The Irish Creamery Milk Suppliers’ Association (ICMSA) said today (Friday, March 4) that milk suppliers would be “looking at some standout points relating to the next round of price announcements”.

“The first thing we are looking at is that fact that the co-ops have seen fit to increase their processing costs by around 25%. That’s fine and we’re satisfied that the inflationary pressures being felt at co-op level can explain that,” ICMSA Dairy Committee chairperson Noel Murphy said.
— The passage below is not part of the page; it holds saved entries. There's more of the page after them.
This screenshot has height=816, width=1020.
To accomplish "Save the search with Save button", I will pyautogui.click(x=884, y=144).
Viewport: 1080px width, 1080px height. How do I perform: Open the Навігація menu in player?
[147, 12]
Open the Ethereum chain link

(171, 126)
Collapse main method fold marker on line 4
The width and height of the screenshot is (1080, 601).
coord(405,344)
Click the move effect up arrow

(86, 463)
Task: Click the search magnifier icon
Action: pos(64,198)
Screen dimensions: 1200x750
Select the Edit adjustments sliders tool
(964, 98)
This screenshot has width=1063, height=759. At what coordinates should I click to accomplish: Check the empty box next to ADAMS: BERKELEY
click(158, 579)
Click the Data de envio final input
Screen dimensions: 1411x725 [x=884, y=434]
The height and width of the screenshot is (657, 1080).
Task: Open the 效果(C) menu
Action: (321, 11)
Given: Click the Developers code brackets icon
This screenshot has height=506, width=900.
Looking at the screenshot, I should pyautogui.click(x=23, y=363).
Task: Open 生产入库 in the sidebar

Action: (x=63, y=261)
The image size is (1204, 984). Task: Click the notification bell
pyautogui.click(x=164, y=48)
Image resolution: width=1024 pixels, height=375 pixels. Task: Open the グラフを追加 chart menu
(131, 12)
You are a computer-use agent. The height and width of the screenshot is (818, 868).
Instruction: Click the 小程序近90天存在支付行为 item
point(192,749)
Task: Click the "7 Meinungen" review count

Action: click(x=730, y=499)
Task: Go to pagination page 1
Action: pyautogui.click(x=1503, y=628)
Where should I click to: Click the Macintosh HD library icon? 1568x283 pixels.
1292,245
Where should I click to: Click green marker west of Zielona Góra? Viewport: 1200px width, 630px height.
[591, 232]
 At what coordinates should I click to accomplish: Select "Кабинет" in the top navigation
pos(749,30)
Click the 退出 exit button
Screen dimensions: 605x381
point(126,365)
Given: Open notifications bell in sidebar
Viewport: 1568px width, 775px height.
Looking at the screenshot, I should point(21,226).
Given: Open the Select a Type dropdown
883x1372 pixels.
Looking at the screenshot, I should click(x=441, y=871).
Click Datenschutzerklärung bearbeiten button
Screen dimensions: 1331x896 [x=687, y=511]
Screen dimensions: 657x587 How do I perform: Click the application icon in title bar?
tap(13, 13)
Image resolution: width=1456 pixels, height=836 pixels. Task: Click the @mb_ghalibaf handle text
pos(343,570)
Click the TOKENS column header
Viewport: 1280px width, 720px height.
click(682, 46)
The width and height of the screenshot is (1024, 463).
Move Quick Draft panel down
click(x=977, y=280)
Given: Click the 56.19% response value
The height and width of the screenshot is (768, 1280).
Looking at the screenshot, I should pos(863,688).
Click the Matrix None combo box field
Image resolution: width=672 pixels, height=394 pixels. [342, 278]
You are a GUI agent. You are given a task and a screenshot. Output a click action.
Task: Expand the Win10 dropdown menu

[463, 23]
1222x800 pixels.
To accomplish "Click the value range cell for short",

“But, by exactly the same token, the co-ops will have to accept that their farmer-suppliers are experiencing their own inflationary pressures and our production costs are surging by at least the same level as co-op processing costs.

“So if they want to show us their adjusted costs, then we can show them our adjusted costs,” Murphy argued.

He continued: “Putting that together with the market data gives us our price and that’s why ICMSA is saying clearly that every co-op in Ireland should be paying at least 45c/L in their price announcements for February milk due to be made over the next week.”

According to Murphy, the ICMSA is “looking hard” at the gap between the Ornua Purchase Price Index (PPI) and the price that individual co-ops are paying to suppliers.

“The base PPI price increased by over 4c/L last month, but that only translated to an average 1c/L of a price from most co-ops.

“So there’s already about 3c/L of a gap between what the Ornua index is showing the co-ops received and what they paid to farmers,” the ICMSA dairy chair commented.

Murphy concluded: “We’ll be watching this very carefully this month and the co-ops had better be paying prices that close the gap.”